**Task directions:** Return every line of the entries below that contains the word "height".

________

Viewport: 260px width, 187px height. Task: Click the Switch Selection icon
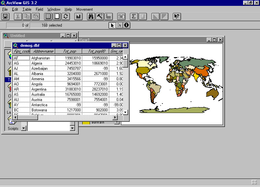(66, 17)
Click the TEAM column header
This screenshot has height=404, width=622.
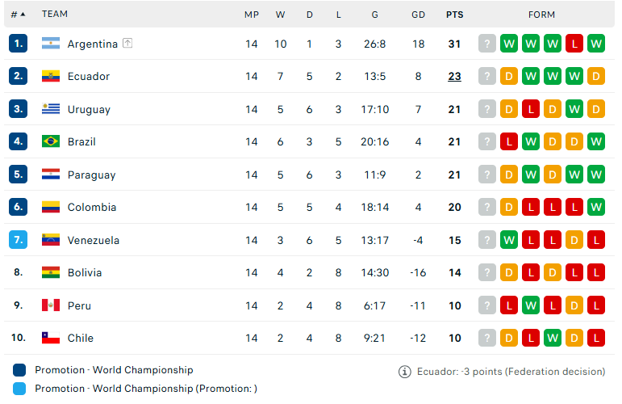[x=55, y=14]
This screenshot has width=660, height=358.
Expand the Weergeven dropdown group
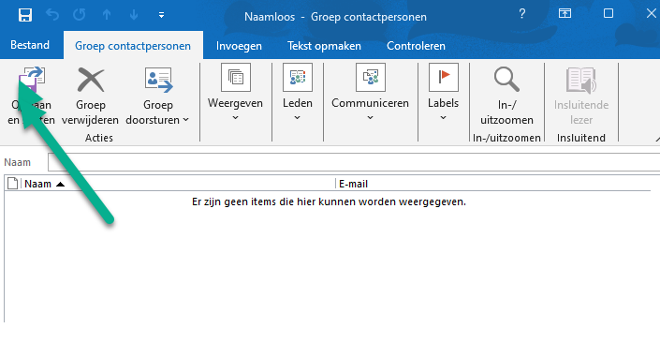click(235, 93)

________

**Answer to this problem:**
Viewport: 260px width, 187px height. Task: Click the Switch Selection icon
This screenshot has height=404, width=622.
This screenshot has width=660, height=358.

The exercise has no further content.